The reality is that’s not the case. What I’ve done is I’ve opened up My Property App and I’ve run the numbers on the app.
The return on investment is currently 7.2%, which is not terrible if you think about the fact that a new-build might have some capital appreciation. Now, this is the key thing to look at: monthly levies subsidy for 12 months.
What they’re saying is we’re not going to charge you the R900 levies for the first 12 months. That’s the only way that they get to positive cash flow situation.
Let’s go back to the app. What I’m going to do now is I’m going to re-run the numbers, but I’m going to make it more realistic.
OK, so nothing changes here. The buying cost stayed the same.
They are working on a 6.5% to 7% interest rate, which, yes, is possible today. But, you know, as the economy recovers, we’re going to move back towards a 10% or 9% prime. So, I’m going to use 9% because I believe that if the deal doesn’t work at 9%, it’s not a deal worth doing. Even though the interest rates are low now they’re going to go back up. So that actually increases our bond repayments.
Then we will go to the cash flow tab. Let’s include the R900 because yes, we don’t have to pay the levies in year one. But what about year two? Year three? All of the time we’re going to have to be paying levies. Then you’ve got these other provisions that they never took into account. So, you’re void provision or your vacancy provision. The property is not going to stand full all year round. There’s going to be vacancies now because it’s a new-build and it’s in a good area. You probably have a low vacancy charge. So, I would work on a 4%.

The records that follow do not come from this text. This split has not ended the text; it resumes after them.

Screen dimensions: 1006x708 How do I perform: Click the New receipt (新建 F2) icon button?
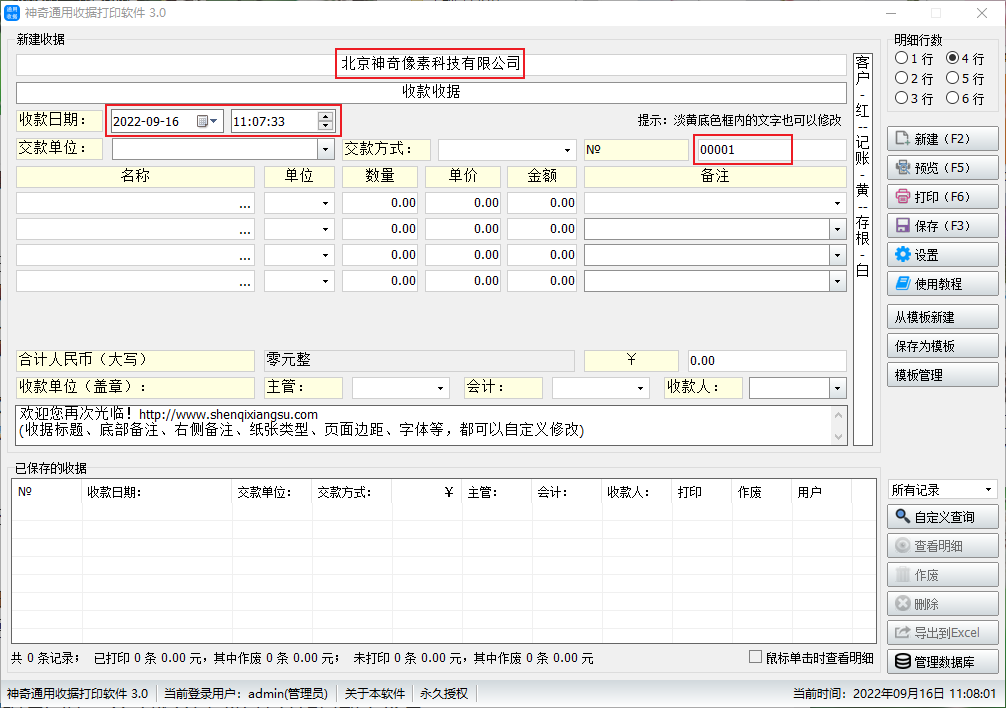(x=942, y=139)
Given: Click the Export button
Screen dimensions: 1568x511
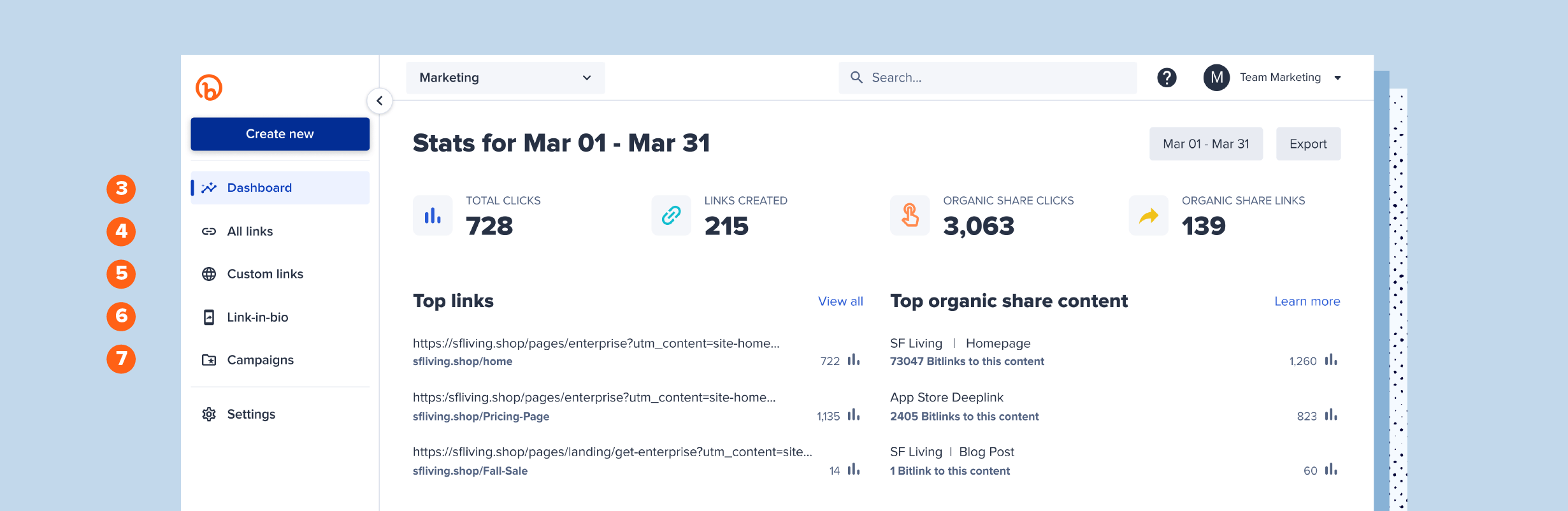Looking at the screenshot, I should click(x=1308, y=144).
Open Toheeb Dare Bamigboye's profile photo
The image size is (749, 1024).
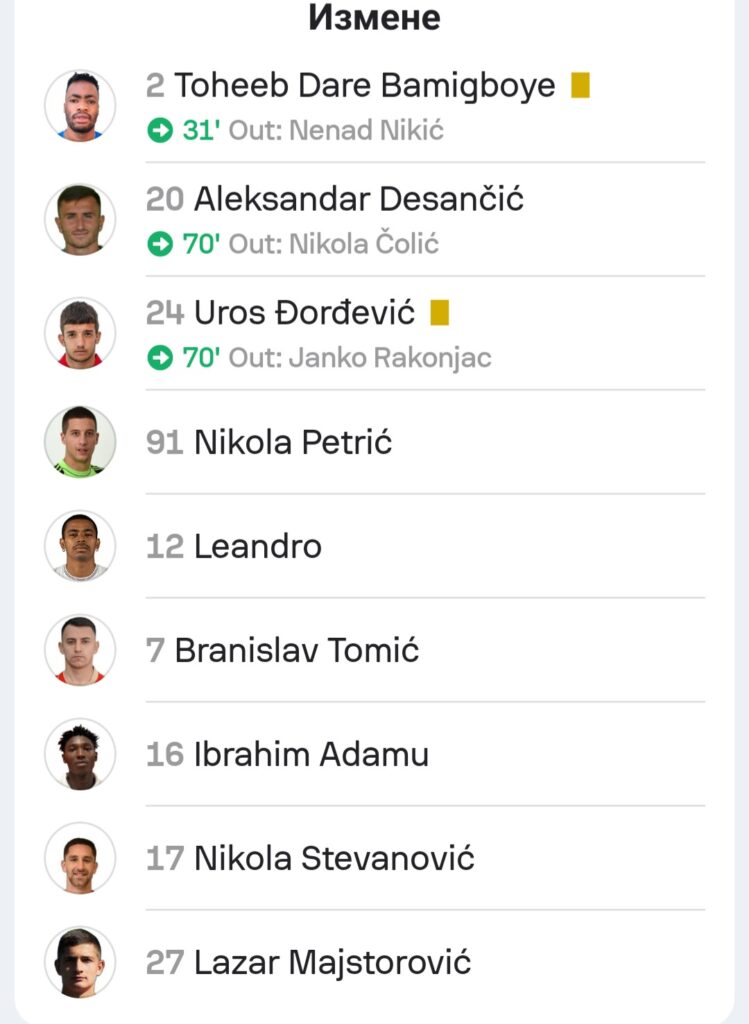(80, 105)
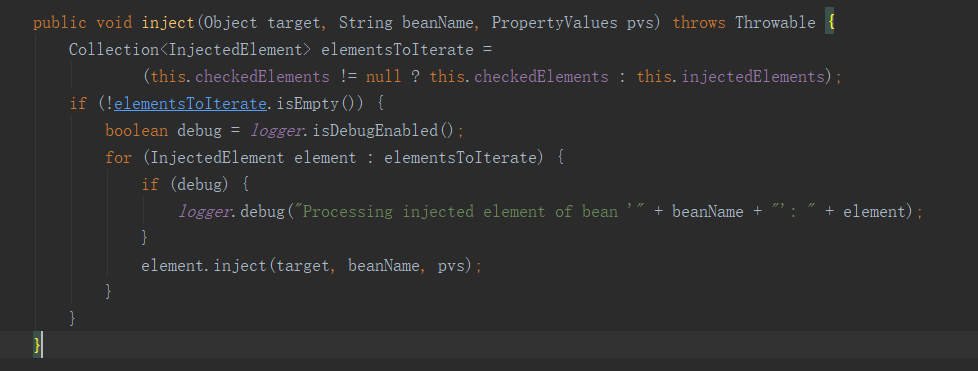This screenshot has width=978, height=371.
Task: Click logger before the debug call
Action: click(x=204, y=212)
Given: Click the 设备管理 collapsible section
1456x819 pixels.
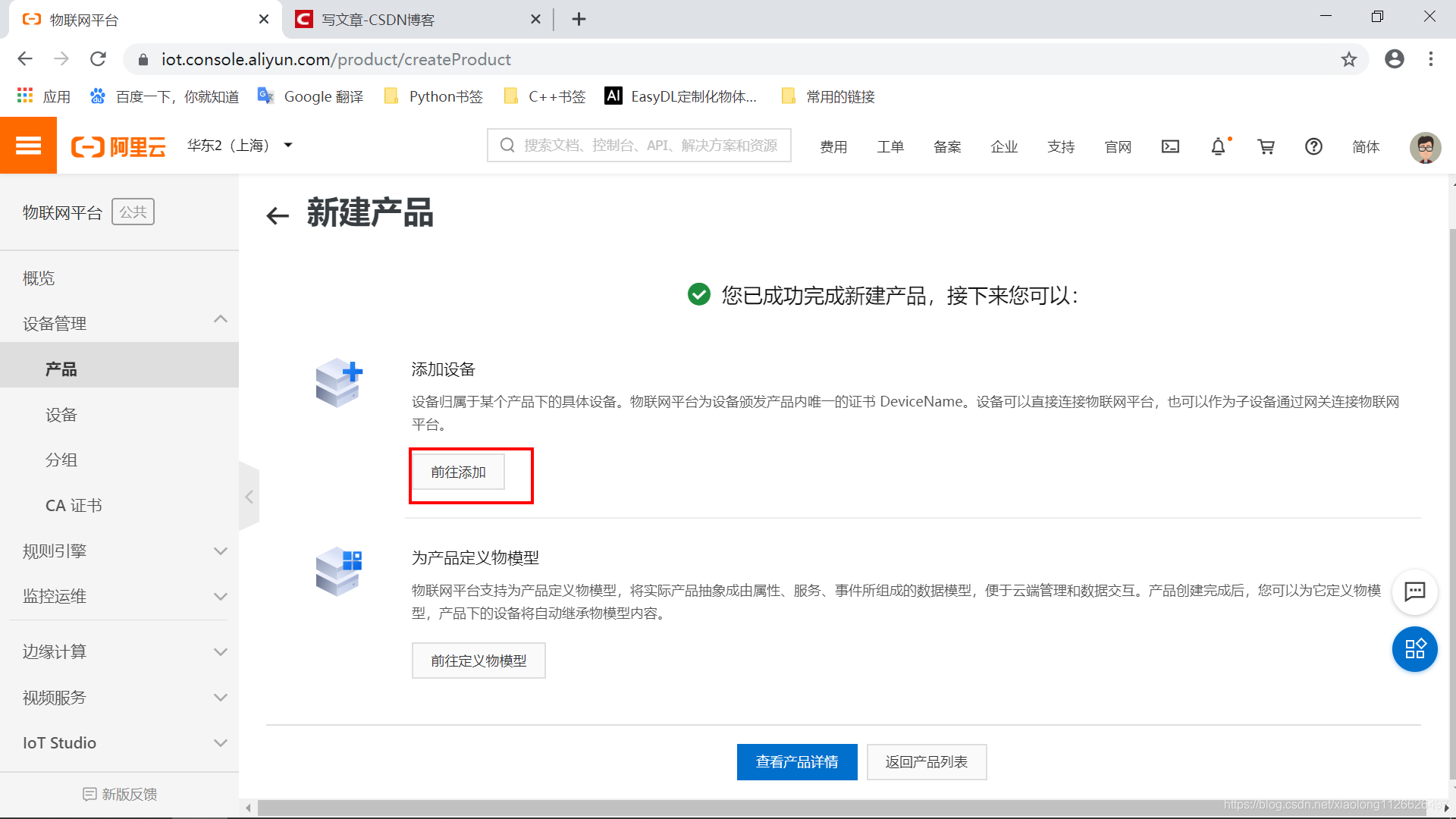Looking at the screenshot, I should tap(120, 324).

Management fee – You want somebody to manage the properties that you can buy back your time. Let’s say that they’re going to charge 8% and then maintenance. You probably won’t have a maintenance provision because it’s a new build. You probably will have zero maintenance in the beginning.
Looking at this, your actual cash flow is negative R2 500, which means you’re losing sixty-nine per cent return on investment.
That is the reason why I don’t buy into new-build’s. The only reason I would buy into new-build’s is if I’m trying to take advantage of the 13 Sex Act, which allows you to get some tax rebates. I’m not exactly sure how that all works, but you speak to an attorney about that.
But there are some great tax benefits if you buy five new-build’s. The other reason I might buy a new build is if I want to reduce my cash flow. If I’ve got a couple of positive cash flowing assets, I might buy this one to reduce my cash flow by R2 500 and thus reduce my taxable income. The third reason is maybe because I want to participate in capital appreciation.
If there’s anything you take from this it’s that new-builds are not a money making scheme. The money is being made by the developer. You’re not making the money, at least from a cash flow perspective, month to month basis; no matter how they try and market it and how they try and convince you that you’re going to be making a positive cash flow.
Trust me, you’re not going to make a monthly return. The only way that you’re going to make money off new-build’s is if you take advantage of that 13 Sex Act, which is the tax rebate or if you participate in capital gains which, again, is speculation at best.
I hope that this helps. Please don’t buy into new-builds unless you’re doing it for the tax benefits or because you believe in the capital appreciation. From a rental perspective, it’s not going to make financial sense.